When it comes to huge pages, x86 only supports 4K, 2M and 1G, right? Going from 4k to 2M is a huge jump. If a process needs to allocate a 64K contiguous array as an example, then that's 16 page table updates on 4K, and 4 on 16K, including related TLB entries and all. On the flip side, a 2M page here would have way too much wasted space so one would never go with that for such a small allocation (and can you even really mix and match page sizes in a single process? Is there any overhead to doing so?) 4K was the default choice when memory capacity was very different than it is today, but over-allocating a bit of memory to a process now isn't as big a deal as it once was. I would think the sweet spot today would bem purely guesswork, 64K pages. For most situations, I think 2M is way too much and 4K is way too little. But again, I have no metrics, just gut feeling so arguably a totally pointless comment in that regard :P - But for some specialised situations, I'm sure 2M and even 1G page sizes are fantastic. In your single-purpose 8TB RAM dual socket Epic machine, 1G pages may be absolutely fantastic, but I doubt 2M and 1G are generally very applicable to desktop users (I'd love to be shown evidence of its uses)
 
Found this on Anandtech forums, do you agree with David's analysis? Could the second one be solved by adding 16K pages to x86?
View attachment 32011

Some other things that come to my mind are condition flags (a lot of x86 instructions set them, which complicates state tracking) and the memory model

not sure i see why page size would have anything to do with cache size.

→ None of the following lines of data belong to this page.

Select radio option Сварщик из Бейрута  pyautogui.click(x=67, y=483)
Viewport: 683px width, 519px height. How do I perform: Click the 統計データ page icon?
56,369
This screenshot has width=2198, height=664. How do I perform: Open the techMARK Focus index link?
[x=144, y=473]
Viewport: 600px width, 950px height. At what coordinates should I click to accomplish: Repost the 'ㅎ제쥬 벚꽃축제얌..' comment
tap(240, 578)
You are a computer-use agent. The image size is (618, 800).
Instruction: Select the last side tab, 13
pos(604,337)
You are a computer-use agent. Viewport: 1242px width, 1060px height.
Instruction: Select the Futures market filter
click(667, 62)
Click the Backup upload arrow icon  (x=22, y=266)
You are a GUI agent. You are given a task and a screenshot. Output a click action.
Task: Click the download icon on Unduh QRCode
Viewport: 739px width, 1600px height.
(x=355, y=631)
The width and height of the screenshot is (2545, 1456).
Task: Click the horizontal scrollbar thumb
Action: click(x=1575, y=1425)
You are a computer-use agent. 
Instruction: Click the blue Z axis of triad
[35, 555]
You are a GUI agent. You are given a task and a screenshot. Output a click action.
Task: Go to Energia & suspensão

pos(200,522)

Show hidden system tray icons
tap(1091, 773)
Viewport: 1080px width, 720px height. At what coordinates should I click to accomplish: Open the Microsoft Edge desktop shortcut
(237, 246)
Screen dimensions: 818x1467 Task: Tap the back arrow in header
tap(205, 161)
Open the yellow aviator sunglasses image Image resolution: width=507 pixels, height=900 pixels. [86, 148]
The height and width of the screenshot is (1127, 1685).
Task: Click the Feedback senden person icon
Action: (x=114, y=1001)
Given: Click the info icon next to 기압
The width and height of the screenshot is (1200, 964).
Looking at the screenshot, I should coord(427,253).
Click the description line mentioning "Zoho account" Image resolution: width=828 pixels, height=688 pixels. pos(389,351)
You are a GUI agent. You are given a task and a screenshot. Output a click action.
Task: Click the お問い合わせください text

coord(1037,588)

If I understand it correctly this is about efficient implementation of virtually indexed physically tagged caches. @mr_roboto provided an explanation here, with more discussion below: https://techboards.net/threads/apple-silicon-16kb-page-size-benefits.4150/post-138672
 
Out of curiosity, is 8-way associativity ideal? If so, why?
I don't have any special insight on this, but I don't think there's anything theoretically special about 8-way. It's just where practical designs tend to end up at because everyone has to work within roughly the same constraints. Intel's 12-way caches aren't free, they're paying a price for that somewhere. Most likely power.

Most notably, the cache must read from all N ways in parallel for every read access. This is how it determines whether there's a hit - read all N tags for the requested index from each way in parallel, compare each tag to the requested tag. If there's a hit, follow up by reading the data memory for that way at that index. Alternatively, if it's L1 and latency is super important, you might choose to read data and tag RAM in parallel so that the data's at the inputs of a MUX which selects the winning way's data as soon as the tag comparison's done.

I am not sure I've ever understood associativity honestly. I've looked up explanations a few times, felt like I've understood it and then none of it has ever properly stuck. None of the explanations I've ever read have ever made me properly get it and not just temporarily understand it.
One thing which might help is to put some effort into really understanding how a direct-mapped cache works, then think of a 2-way set associative cache as two identical direct-mapped caches which, with the addition of a little glue logic, work in tandem.

This is a helpful way to think about it because it's not even an analogy - each way of a set associative cache could function as a direct-mapped cache, if separated from its peers.
 
I am not sure I've ever understood associativity honestly. I've looked up explanations a few times, felt like I've understood it and then none of it has ever properly stuck. None of the explanations I've ever read have ever made me properly get it and not just temporarily understand it.

It‘s been years that I went into caches this deeply, so I hope this is correct, but it might not be…
With direct-mapping, if you have cache lines with the same address offsets in a page, cached lines will be removed as soon as you access the same offset in a different page.
You can think of associativity as several instances of cache lines with the same offset in different pages. Of course this makes the replacement a bit more complicated. Which of the cache lines do you reuse when all are in use already?
Some early ARM processors had fully-associative L1 caches. In this case the cache was sometimes referred to as CAM (content addressable memory), because it operates similar to a hash.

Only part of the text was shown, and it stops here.